Krieg im Ostkongo: Unter der Herrschaft der Rebellen
Während in den Strassen noch immer Leichen geborgen werden, kehren die Vertriebenen allmählich wieder nach Goma zurück – und mit ihnen der Alltag. Andernorts droht die Eskalation.
So langsam kehrt etwas Normalität zurück nach Goma. Knapp eine Woche nachdem die Rebellen der M23 (Bewegung 23. März) die Hauptstadt der ostkongolesischen Provinz Nordkivu eingenommen haben, gibt es wieder Strom, fliessendes Wasser und Internet; die Menschen können ihre Handys aufladen und mit der Aussenwelt kommunizieren.

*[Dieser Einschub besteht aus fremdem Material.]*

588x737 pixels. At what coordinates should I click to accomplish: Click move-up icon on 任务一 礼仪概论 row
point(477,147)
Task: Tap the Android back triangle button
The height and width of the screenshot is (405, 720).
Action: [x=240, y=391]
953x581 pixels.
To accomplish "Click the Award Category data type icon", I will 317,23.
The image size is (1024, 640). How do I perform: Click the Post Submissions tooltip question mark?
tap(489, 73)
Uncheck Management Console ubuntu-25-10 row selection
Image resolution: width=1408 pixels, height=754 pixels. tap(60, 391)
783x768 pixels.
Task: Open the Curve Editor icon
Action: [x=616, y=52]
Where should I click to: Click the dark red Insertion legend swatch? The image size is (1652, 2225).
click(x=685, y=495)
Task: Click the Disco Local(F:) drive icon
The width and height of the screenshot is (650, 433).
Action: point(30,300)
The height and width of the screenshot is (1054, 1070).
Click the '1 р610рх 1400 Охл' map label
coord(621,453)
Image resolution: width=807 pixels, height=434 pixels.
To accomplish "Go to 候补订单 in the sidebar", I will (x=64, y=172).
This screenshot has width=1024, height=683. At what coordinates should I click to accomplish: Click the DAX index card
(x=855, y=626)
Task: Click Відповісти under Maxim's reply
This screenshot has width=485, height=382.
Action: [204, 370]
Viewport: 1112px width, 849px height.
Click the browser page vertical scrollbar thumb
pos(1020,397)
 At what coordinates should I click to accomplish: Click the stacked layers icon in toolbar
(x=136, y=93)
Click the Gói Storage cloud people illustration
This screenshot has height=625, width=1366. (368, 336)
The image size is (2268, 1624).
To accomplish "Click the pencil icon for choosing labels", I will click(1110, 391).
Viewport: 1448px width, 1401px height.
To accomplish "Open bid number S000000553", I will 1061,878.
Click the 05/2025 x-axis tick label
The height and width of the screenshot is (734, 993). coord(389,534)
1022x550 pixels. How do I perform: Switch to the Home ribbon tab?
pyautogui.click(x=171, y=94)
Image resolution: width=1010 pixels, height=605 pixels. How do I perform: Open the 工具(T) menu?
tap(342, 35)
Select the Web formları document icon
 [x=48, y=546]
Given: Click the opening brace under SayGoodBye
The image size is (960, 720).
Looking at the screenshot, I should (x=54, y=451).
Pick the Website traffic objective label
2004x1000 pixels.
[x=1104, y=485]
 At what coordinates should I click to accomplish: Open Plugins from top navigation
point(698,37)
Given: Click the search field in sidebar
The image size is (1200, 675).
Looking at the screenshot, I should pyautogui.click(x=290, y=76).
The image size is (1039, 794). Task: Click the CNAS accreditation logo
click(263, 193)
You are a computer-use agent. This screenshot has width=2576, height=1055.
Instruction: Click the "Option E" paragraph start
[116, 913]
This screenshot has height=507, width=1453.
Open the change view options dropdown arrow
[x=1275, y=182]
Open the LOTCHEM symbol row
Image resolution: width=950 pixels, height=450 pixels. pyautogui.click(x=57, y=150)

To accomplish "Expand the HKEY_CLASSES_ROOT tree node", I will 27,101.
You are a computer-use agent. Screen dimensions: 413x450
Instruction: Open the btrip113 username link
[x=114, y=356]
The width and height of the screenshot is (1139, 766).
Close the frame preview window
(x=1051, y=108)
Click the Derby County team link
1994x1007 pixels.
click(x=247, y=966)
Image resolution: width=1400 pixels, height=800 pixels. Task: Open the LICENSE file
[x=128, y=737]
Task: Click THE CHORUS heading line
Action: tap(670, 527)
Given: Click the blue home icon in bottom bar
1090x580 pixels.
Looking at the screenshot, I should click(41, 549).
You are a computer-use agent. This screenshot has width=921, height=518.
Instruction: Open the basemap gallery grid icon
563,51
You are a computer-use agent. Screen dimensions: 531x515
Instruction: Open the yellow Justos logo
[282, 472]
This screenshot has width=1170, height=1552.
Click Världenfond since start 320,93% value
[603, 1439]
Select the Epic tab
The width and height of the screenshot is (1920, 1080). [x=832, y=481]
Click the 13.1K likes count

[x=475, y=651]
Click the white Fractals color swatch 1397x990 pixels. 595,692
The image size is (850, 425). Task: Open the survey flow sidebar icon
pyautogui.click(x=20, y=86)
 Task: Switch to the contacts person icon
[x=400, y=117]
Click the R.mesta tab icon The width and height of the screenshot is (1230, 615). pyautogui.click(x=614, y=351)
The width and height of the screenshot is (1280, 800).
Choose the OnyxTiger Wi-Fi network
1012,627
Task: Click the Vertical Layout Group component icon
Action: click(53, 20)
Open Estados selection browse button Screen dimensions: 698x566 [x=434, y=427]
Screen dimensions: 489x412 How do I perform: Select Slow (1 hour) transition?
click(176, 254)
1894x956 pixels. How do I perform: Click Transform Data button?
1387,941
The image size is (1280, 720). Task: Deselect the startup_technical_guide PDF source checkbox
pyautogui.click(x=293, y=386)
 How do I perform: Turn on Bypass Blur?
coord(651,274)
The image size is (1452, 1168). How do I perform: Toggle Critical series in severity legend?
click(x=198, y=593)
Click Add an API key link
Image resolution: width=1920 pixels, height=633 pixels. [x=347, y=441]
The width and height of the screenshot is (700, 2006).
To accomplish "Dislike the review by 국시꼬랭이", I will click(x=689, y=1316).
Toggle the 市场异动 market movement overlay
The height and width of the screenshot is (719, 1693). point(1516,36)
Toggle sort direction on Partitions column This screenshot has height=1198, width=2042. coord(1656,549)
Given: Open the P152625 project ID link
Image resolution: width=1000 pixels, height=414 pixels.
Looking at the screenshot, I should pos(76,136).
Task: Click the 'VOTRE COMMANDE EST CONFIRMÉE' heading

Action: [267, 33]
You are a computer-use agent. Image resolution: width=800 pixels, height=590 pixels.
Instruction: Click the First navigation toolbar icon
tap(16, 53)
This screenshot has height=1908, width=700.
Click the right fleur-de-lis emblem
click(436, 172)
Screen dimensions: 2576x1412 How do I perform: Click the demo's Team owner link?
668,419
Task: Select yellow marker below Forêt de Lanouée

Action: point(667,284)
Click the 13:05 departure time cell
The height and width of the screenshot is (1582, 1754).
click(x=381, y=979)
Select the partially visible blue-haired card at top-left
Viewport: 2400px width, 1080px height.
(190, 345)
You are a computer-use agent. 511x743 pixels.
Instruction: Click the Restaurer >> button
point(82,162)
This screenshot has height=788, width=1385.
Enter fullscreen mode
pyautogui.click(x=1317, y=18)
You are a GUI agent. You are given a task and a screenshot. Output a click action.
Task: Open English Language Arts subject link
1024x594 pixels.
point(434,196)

Offen zu sprechen, das getrauen sich in der Handelsmetropole allerdings die wenigsten. «Wir wissen nicht, was in Zukunft geschieht und wie die Rebellen darauf reagieren, wenn wir die Wahrheit sagen», erklärt ein Menschenrechtsanwalt, der anonym bleiben will, am Telefon. Nicht nur wegen der M23 müsse man sich in der Stadt derzeit sehr vorsichtig äussern, sondern auch mit Blick auf ein etwaiges Ende von deren Herrschaft. «Die Regierung kann uns künftig beschuldigen, mit den Rebellen zu sympathisieren», so der Anwalt.
Propaganda mit Schaufel
Die Menschen in Goma sprechen aus Erfahrung. Bereits 2012 hielten M23-Kämpfer die Stadt zehn Tage lang besetzt – und zwangen die Regierung in der 1600 Kilometer entfernten Hauptstadt Kinshasa so an den Verhandlungstisch. 2013 wurde ein Friedensabkommen geschlossen, das aber nie umgesetzt wurde. Seit 2021 kämpft die M23 erneut und hat sukzessive einen grossen Landstrich entlang der Grenzen zu Ruanda und Uganda eingenommen. Fast ein Jahr lang war Goma eingekesselt.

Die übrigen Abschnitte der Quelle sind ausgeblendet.